* [Problem to solve] In the stretch of the listing from the line containing "Given: Select the message row checkbox" through the end of the listing, rename "message" to "email" and rewrite only those lines, leaving everything else unchanged and omitting the pictures.

[Supplied material start]

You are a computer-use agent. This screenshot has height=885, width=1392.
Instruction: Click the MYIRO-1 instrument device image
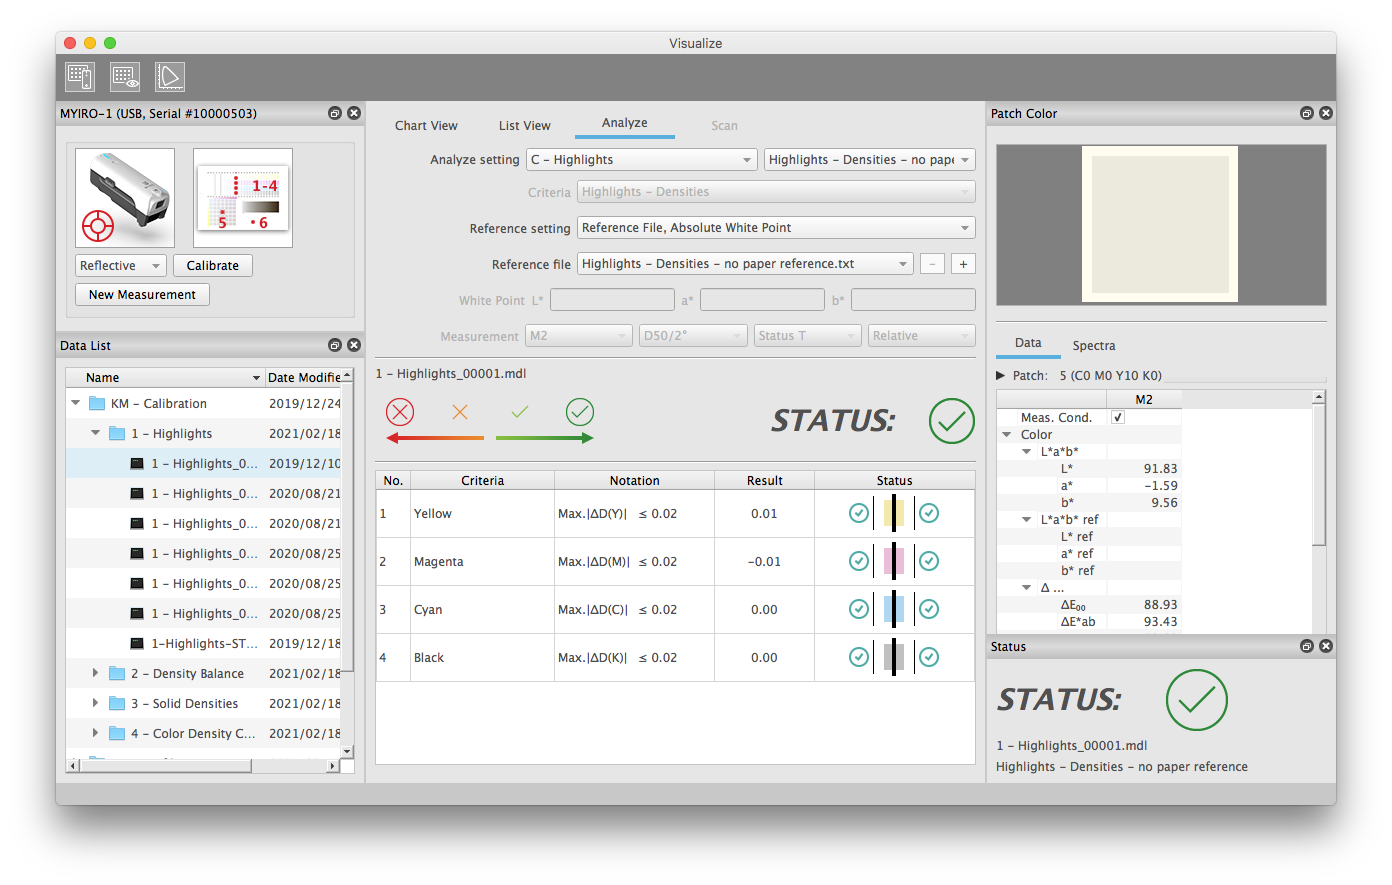click(125, 198)
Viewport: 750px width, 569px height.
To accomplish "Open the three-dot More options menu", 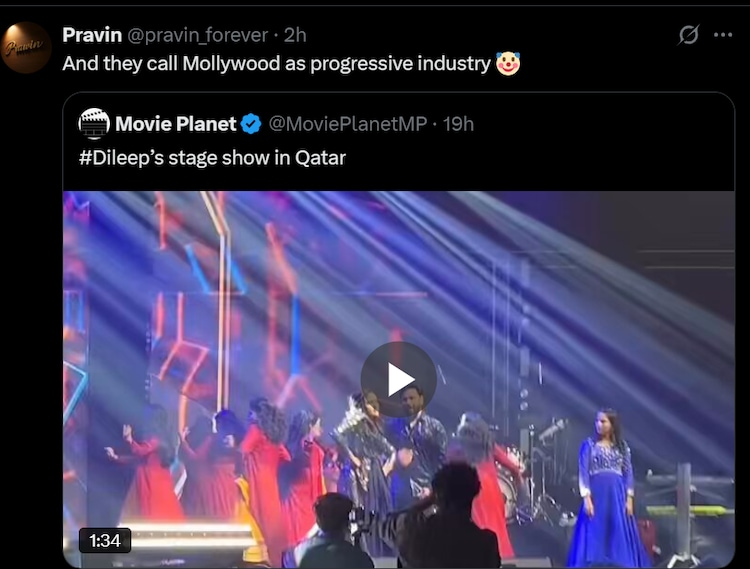I will point(723,35).
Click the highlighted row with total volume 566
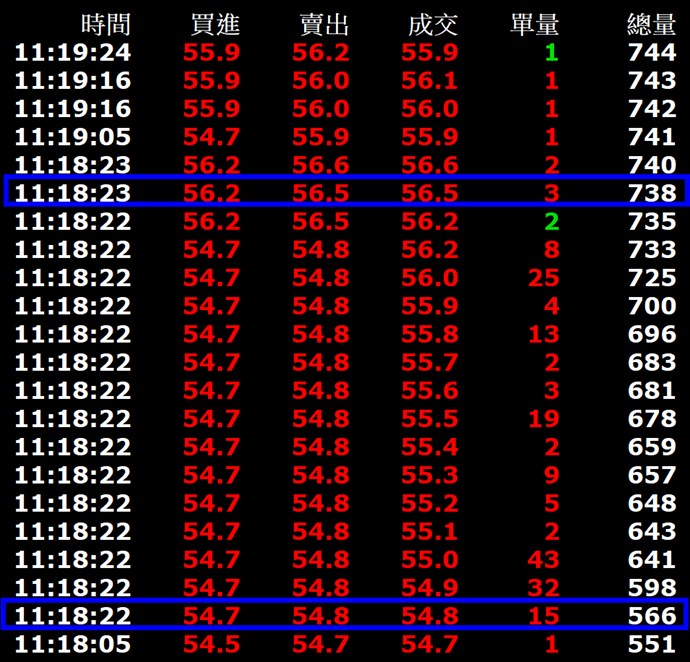Screen dimensions: 690x662 pos(345,615)
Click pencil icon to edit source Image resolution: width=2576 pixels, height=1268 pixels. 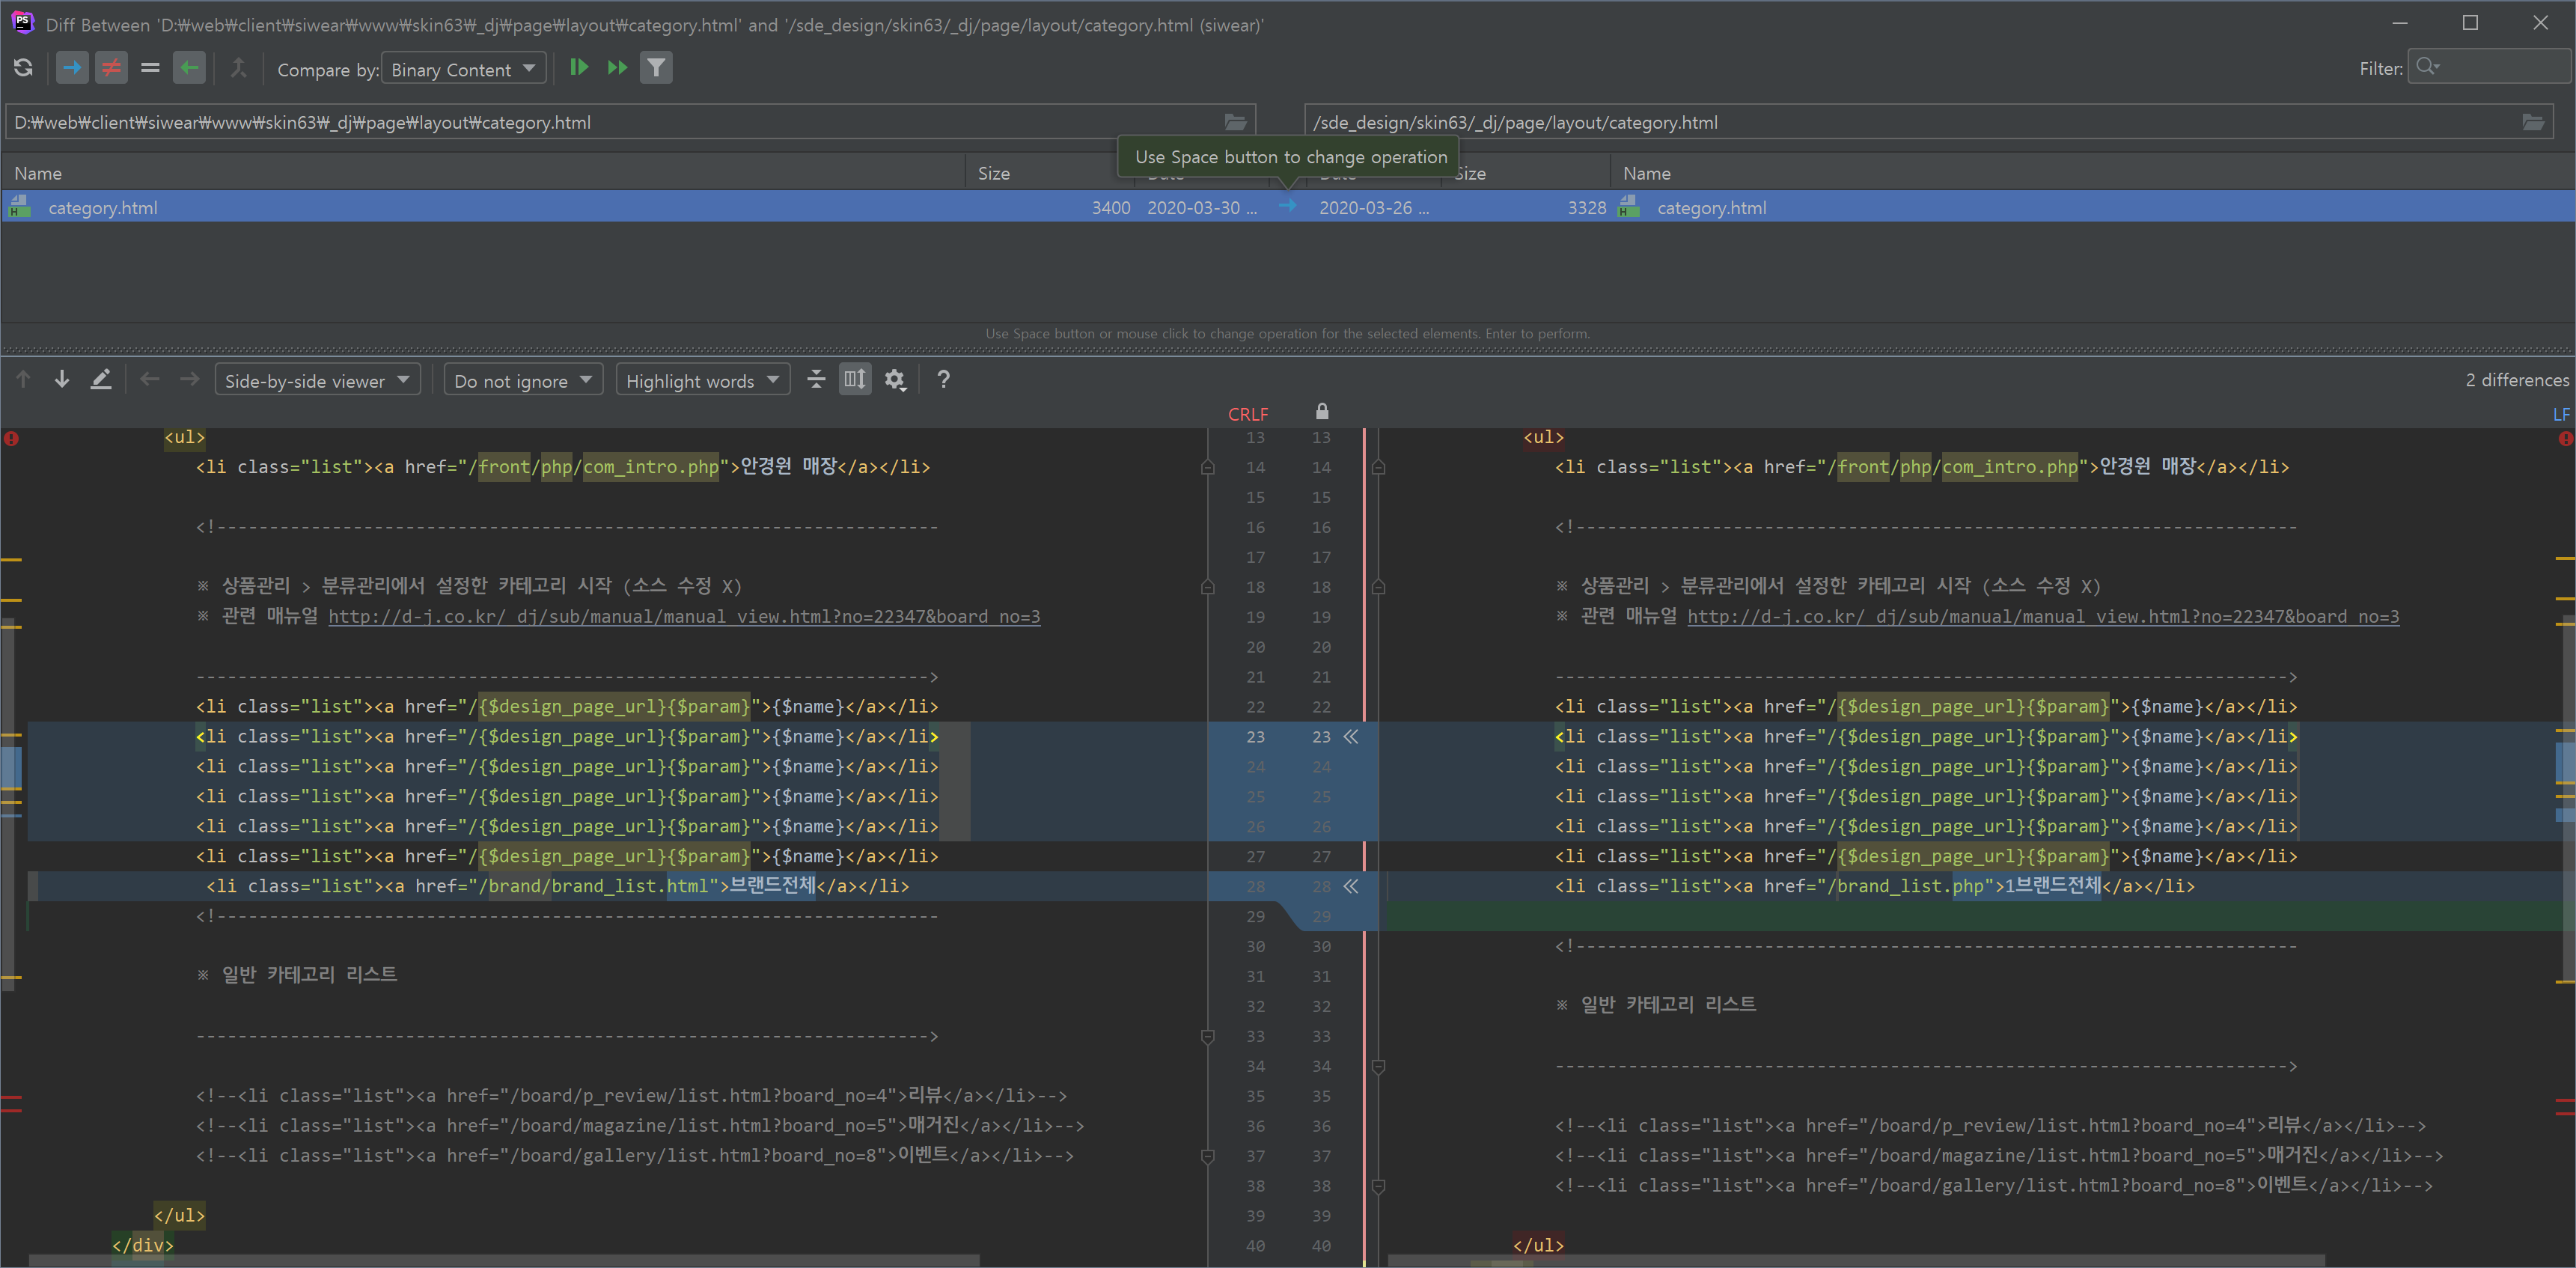101,380
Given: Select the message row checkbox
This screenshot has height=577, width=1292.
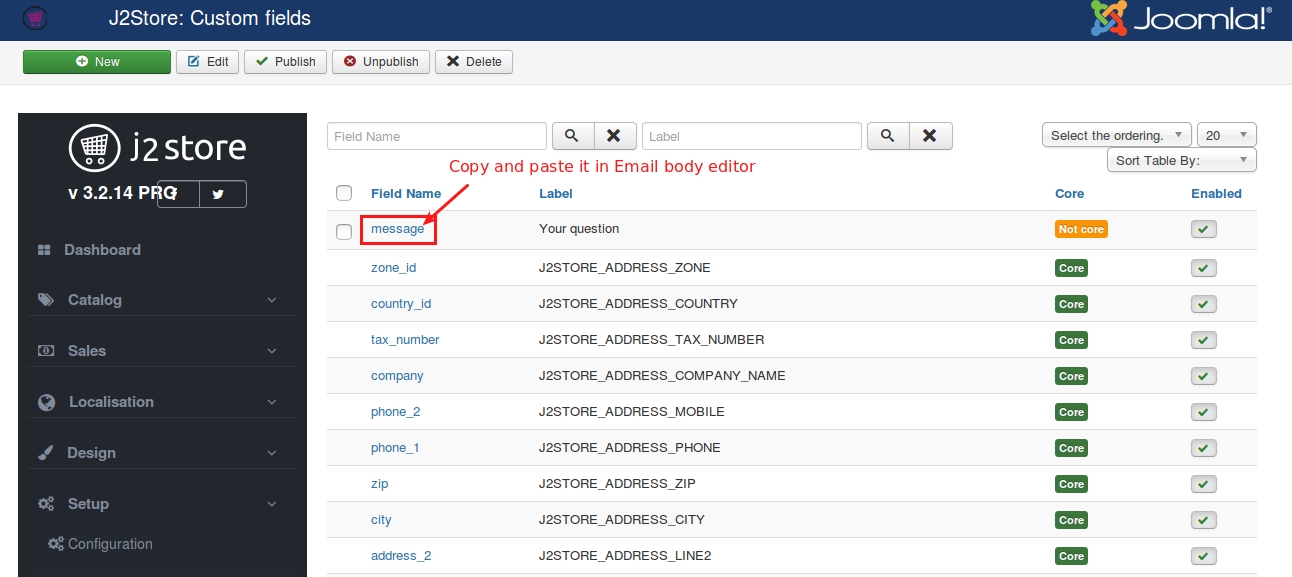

[Supplied material end]

* [The solution]
Given: Select the email row checkbox
This screenshot has height=577, width=1292.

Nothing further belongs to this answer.